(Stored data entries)

====================

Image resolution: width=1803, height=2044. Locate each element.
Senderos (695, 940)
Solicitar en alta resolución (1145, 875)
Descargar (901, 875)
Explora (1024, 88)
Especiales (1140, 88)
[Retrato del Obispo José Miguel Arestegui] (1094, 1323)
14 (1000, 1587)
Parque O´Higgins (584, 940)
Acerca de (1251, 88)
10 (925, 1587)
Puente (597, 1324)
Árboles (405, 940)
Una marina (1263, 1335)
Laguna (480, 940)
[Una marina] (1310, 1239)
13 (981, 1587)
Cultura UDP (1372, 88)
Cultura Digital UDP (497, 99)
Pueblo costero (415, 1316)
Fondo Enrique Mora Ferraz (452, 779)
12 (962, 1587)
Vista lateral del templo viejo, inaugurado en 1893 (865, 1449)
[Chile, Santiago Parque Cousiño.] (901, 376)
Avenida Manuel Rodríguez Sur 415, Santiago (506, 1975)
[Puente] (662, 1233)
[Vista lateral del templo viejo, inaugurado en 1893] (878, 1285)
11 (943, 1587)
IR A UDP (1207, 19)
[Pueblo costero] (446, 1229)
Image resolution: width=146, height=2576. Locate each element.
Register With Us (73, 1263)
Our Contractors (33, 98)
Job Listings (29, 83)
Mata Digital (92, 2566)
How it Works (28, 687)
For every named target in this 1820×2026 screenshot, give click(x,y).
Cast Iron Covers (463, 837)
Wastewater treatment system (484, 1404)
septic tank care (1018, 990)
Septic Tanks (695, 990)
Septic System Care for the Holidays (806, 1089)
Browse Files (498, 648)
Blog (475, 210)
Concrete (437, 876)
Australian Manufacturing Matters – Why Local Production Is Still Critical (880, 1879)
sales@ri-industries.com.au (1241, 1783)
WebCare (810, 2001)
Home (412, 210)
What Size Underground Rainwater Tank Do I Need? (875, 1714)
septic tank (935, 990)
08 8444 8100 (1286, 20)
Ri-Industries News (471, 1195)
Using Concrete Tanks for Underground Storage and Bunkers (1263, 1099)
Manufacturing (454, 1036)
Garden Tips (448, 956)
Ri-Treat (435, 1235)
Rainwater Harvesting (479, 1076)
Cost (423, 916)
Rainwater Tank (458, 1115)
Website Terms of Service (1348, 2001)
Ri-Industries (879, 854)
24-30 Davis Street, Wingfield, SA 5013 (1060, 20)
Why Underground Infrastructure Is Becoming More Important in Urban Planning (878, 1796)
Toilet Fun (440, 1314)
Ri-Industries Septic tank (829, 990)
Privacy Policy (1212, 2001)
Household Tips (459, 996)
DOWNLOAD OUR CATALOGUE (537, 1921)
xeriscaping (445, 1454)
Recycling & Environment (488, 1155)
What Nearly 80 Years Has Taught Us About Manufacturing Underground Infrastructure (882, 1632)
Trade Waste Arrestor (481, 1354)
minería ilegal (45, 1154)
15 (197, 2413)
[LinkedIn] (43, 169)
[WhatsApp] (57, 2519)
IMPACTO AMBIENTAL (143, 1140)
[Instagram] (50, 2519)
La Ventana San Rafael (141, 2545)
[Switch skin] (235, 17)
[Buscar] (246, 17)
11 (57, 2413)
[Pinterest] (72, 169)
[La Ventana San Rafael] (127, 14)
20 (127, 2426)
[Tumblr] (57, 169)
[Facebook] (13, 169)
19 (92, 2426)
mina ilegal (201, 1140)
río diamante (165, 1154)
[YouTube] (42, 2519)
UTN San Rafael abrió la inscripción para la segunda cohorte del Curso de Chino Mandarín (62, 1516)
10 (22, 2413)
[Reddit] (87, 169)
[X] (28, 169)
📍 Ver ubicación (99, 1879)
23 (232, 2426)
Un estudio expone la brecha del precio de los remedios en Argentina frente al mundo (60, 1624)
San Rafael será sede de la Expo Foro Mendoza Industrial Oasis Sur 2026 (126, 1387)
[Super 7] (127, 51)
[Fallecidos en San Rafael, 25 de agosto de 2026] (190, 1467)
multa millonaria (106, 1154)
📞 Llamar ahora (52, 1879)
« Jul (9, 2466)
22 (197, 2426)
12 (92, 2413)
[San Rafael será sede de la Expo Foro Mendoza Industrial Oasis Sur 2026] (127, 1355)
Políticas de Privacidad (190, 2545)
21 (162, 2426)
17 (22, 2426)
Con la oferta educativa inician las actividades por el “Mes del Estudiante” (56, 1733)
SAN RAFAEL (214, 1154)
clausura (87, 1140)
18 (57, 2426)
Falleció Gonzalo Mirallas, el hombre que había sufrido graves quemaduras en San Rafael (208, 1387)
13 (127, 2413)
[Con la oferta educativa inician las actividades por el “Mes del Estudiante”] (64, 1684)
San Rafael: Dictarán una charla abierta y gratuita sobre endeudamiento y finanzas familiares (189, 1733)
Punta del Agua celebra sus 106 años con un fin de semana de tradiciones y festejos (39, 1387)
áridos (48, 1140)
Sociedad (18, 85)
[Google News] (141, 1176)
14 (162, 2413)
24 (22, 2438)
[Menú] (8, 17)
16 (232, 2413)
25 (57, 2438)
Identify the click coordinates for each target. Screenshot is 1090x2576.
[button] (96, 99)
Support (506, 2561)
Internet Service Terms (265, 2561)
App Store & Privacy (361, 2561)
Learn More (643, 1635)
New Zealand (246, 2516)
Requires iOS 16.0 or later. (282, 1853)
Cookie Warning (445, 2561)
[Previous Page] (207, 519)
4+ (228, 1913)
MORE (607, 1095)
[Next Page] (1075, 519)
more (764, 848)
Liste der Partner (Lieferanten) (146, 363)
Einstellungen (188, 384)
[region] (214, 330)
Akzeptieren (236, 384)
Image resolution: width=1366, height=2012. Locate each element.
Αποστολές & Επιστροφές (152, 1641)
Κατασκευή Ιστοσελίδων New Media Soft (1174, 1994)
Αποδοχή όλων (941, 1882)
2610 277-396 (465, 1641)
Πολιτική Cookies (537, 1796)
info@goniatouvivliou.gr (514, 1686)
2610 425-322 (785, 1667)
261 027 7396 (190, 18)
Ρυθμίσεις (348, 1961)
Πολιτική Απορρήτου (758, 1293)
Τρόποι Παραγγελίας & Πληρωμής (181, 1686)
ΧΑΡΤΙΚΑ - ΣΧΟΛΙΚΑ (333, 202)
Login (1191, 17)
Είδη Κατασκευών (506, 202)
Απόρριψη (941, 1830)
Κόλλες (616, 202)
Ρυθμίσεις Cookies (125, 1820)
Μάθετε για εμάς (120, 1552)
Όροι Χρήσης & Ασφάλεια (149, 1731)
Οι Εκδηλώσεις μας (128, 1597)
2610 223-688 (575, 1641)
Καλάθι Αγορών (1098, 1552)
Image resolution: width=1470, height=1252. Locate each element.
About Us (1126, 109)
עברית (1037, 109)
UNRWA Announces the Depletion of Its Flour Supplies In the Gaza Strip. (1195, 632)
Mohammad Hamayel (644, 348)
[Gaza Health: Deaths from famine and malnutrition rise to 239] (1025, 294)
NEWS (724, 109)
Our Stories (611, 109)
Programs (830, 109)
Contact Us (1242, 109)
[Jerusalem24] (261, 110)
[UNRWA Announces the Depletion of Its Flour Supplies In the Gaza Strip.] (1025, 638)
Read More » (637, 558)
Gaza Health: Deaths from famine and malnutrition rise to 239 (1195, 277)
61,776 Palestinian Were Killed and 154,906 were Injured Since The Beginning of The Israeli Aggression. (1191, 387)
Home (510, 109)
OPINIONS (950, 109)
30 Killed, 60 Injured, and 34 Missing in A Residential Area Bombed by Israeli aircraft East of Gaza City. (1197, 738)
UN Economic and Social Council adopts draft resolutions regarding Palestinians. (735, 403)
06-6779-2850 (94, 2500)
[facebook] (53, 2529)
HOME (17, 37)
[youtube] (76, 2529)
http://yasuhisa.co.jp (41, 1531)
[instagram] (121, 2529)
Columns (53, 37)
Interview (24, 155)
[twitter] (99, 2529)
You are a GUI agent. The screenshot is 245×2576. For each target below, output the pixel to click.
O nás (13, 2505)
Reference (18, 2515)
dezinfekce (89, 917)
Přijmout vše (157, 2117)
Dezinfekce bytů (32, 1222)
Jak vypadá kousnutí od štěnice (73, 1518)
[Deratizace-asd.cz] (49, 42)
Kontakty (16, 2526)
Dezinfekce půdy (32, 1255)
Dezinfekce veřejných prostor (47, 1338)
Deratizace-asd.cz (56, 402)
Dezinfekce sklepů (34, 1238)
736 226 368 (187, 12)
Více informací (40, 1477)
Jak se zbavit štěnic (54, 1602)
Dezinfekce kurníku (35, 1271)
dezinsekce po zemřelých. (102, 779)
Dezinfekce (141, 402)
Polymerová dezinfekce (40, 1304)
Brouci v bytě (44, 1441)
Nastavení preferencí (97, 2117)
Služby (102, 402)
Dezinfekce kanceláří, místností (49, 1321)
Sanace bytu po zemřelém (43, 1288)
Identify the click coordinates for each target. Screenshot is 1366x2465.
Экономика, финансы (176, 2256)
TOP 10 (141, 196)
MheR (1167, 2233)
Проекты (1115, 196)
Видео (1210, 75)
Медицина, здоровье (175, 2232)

====================

Take the line above containing "Reference (18, 2515)", the line containing "Polymerová dezinfekce (40, 1304)", and all lines in between, and copy them exactly without anything else.

Reference (18, 2515)
dezinfekce (89, 917)
Přijmout vše (157, 2117)
Dezinfekce bytů (32, 1222)
Jak vypadá kousnutí od štěnice (73, 1518)
[Deratizace-asd.cz] (49, 42)
Kontakty (16, 2526)
Dezinfekce půdy (32, 1255)
Dezinfekce veřejných prostor (47, 1338)
Deratizace-asd.cz (56, 402)
Dezinfekce sklepů (34, 1238)
736 226 368 (187, 12)
Více informací (40, 1477)
Jak se zbavit štěnic (54, 1602)
Dezinfekce kurníku (35, 1271)
dezinsekce po zemřelých. (102, 779)
Dezinfekce (141, 402)
Polymerová dezinfekce (40, 1304)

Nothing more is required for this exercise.